• **AIM OF THE EXERCISE**: Please filter the entries and return only the lines that include "coordinates".

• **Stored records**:
^^^^^^^^
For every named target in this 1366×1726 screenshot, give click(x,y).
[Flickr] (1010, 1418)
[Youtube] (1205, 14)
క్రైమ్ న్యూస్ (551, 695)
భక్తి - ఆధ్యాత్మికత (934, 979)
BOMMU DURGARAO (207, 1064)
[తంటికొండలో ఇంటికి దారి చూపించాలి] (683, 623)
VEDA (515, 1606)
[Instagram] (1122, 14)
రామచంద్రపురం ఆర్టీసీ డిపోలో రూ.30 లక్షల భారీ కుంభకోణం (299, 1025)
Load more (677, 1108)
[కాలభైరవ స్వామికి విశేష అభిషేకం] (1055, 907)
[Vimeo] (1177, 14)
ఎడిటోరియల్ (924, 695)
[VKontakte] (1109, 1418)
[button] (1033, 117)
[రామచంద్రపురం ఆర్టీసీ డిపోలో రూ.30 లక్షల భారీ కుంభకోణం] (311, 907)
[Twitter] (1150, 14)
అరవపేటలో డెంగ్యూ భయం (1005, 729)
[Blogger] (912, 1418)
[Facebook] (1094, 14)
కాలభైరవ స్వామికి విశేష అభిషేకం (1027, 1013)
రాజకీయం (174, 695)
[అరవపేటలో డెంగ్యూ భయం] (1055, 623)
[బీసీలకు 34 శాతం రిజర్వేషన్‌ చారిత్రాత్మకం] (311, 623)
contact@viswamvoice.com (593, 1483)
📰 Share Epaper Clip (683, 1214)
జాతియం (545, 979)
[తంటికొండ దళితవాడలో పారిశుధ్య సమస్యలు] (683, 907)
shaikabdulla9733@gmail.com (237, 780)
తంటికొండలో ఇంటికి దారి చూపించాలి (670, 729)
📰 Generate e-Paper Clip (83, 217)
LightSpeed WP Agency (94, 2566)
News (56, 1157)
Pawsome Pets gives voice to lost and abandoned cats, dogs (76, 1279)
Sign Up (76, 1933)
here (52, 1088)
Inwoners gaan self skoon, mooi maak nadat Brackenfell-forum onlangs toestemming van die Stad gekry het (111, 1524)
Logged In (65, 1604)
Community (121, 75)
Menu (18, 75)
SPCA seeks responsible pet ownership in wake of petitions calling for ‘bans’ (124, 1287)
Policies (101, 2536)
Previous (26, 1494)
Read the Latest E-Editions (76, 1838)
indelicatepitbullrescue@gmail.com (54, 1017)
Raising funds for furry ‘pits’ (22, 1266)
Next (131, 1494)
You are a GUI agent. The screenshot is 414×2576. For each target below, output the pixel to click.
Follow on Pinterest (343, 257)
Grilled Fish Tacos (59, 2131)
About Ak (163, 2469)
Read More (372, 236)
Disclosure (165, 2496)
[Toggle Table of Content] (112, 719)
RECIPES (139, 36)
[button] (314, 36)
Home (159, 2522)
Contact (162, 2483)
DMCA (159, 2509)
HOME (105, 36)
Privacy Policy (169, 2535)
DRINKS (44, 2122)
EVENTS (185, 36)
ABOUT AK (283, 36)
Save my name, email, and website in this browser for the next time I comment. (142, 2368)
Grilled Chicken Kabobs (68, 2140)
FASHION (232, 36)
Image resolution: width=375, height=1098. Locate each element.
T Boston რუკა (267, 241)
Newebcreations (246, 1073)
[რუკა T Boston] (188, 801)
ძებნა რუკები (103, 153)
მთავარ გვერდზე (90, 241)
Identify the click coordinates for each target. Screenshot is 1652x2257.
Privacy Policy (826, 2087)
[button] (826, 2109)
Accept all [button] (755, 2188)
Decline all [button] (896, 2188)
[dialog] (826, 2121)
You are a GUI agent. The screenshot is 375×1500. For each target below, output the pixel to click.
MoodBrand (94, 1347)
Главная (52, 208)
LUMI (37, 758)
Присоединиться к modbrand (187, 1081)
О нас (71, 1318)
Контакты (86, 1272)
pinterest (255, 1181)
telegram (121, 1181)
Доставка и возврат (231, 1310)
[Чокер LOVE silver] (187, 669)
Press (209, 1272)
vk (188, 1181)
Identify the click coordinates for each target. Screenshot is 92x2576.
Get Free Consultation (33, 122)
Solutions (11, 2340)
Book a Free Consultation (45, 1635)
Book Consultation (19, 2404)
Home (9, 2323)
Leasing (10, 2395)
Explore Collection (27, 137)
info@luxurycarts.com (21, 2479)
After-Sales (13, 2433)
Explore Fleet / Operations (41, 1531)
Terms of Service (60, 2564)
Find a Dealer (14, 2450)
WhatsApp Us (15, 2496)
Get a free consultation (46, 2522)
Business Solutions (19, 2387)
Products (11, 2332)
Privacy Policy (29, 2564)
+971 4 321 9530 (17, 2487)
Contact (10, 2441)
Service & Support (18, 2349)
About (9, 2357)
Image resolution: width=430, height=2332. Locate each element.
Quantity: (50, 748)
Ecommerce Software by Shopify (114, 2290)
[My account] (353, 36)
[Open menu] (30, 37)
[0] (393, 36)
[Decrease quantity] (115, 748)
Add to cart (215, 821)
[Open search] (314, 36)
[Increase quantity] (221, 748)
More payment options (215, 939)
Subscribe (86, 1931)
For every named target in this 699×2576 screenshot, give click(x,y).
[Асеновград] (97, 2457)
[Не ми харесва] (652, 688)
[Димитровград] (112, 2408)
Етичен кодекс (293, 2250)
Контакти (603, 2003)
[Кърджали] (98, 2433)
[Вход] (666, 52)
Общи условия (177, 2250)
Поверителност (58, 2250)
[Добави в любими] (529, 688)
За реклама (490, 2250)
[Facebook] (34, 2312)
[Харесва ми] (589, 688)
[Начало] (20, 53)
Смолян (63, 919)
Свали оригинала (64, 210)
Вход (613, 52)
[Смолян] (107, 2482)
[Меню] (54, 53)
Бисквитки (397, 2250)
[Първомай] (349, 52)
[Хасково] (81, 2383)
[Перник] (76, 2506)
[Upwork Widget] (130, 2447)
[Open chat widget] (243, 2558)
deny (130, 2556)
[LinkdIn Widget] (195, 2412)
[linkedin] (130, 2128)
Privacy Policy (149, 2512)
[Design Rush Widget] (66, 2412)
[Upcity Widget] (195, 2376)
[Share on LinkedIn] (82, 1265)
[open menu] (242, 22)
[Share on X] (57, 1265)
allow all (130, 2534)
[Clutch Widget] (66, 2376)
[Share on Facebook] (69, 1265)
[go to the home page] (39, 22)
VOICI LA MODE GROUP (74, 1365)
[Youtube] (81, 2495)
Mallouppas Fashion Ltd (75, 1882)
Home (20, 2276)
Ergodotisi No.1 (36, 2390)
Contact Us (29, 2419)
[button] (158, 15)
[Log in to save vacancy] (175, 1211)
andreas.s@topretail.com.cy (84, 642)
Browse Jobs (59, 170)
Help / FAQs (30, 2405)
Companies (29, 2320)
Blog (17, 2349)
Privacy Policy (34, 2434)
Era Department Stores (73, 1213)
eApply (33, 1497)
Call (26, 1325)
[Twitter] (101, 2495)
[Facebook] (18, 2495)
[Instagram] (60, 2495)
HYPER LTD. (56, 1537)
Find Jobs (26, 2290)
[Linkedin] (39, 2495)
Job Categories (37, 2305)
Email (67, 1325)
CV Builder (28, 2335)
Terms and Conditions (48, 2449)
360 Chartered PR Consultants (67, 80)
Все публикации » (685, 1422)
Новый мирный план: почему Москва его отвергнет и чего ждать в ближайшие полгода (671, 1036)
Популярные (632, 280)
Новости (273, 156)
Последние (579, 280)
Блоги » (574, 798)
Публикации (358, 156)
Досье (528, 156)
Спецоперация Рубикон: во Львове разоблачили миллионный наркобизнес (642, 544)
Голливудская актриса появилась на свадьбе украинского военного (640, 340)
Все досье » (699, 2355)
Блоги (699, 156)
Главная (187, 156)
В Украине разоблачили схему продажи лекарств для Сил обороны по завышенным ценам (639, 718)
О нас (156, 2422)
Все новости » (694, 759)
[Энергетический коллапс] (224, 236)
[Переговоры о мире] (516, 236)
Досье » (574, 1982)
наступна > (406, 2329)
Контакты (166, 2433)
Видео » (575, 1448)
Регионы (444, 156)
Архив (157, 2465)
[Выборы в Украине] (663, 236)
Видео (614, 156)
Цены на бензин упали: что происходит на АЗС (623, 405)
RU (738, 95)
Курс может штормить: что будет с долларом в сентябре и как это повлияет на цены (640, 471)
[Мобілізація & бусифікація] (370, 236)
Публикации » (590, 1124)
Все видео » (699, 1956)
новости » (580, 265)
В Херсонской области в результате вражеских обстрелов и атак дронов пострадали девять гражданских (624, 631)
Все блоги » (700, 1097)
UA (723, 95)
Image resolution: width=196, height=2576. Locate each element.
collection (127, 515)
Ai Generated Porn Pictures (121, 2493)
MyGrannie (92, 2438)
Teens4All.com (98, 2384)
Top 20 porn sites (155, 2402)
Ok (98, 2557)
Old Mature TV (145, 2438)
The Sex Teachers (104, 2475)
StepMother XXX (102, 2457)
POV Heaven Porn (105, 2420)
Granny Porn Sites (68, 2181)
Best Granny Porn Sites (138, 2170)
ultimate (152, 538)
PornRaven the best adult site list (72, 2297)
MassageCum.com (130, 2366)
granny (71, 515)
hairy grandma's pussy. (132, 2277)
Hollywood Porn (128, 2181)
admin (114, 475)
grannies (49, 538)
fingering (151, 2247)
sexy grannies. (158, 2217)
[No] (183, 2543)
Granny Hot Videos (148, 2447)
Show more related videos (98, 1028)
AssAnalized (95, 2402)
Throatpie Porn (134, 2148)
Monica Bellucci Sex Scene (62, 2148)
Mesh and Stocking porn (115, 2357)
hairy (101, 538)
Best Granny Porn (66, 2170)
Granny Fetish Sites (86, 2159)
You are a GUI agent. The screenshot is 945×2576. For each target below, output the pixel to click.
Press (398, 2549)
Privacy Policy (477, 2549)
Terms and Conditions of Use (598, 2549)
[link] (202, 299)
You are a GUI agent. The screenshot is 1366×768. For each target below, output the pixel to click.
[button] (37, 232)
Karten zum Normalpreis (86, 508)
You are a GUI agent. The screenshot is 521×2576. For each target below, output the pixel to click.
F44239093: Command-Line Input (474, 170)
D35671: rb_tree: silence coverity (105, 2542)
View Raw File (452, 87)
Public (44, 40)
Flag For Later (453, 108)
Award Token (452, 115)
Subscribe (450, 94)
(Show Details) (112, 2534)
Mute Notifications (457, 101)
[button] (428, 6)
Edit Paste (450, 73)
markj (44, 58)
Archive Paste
^^^^^^^^
• **ANSWER TO THIS TASK**:
Identify the click coordinates for each target. Screenshot is 1652x2257.
Identify the click coordinates for each target. Screenshot is 92x2576.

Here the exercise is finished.